» **To do**
Copy out each of the lines below word for word, leaving out the pictures.

>> begin

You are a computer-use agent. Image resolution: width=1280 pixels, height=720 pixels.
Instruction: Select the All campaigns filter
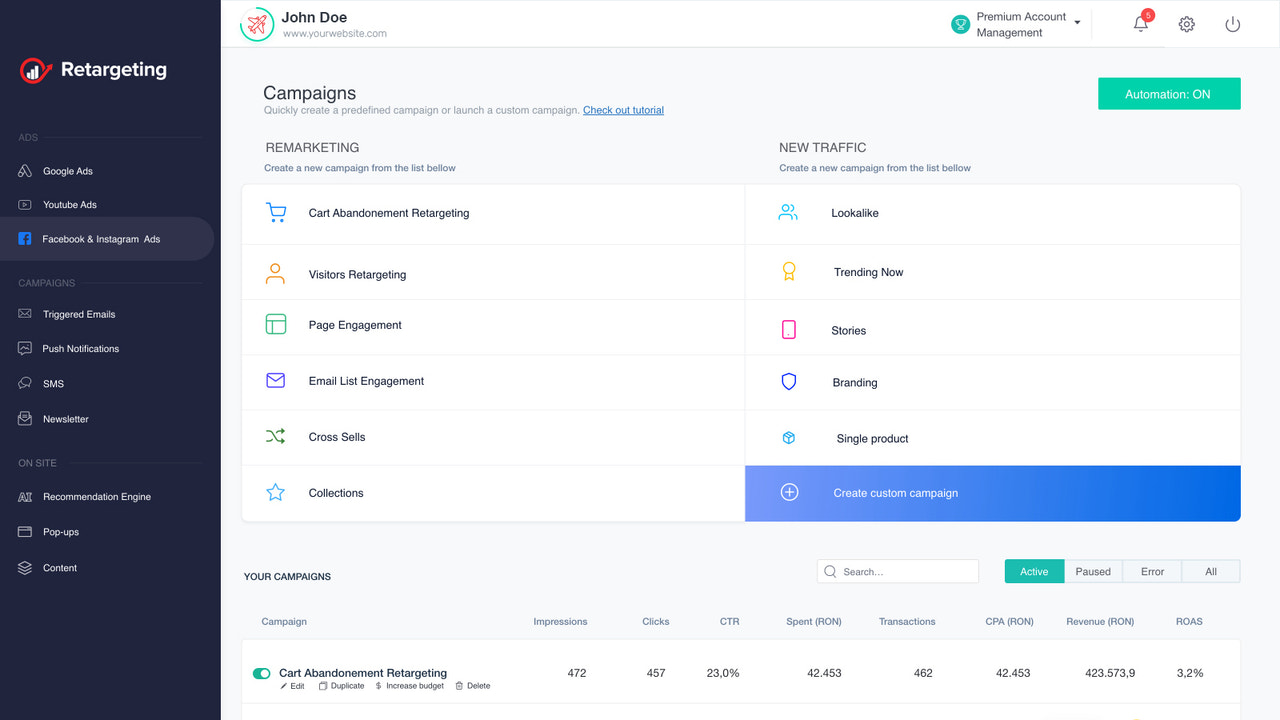pyautogui.click(x=1210, y=571)
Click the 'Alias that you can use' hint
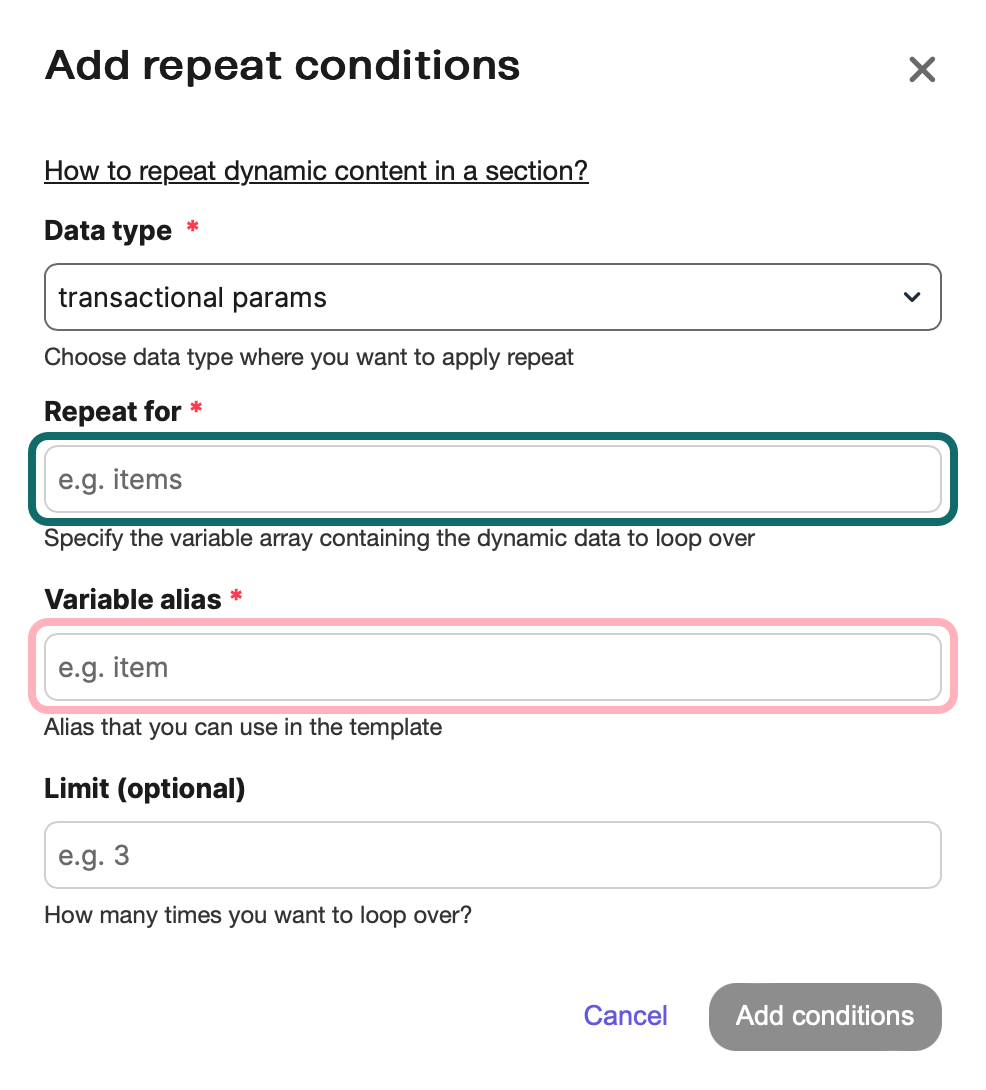The width and height of the screenshot is (986, 1090). pos(243,727)
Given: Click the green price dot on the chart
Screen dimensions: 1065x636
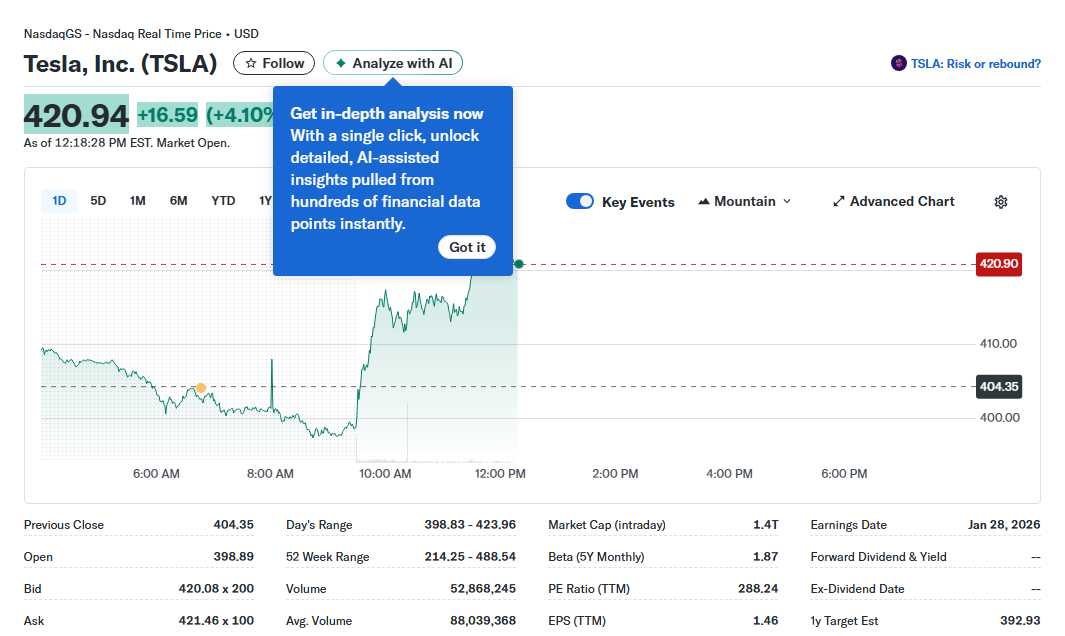Looking at the screenshot, I should coord(518,263).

>> end

» **Solution for this problem**
You are a computer-use agent. Image resolution: width=1280 pixels, height=720 pixels.
Instruction: Select the All campaigns filter
pyautogui.click(x=1210, y=571)
Click the 'Alias that you can use' hint
The width and height of the screenshot is (986, 1090). pos(243,727)
Given: Click the green price dot on the chart
Screen dimensions: 1065x636
Looking at the screenshot, I should coord(518,263).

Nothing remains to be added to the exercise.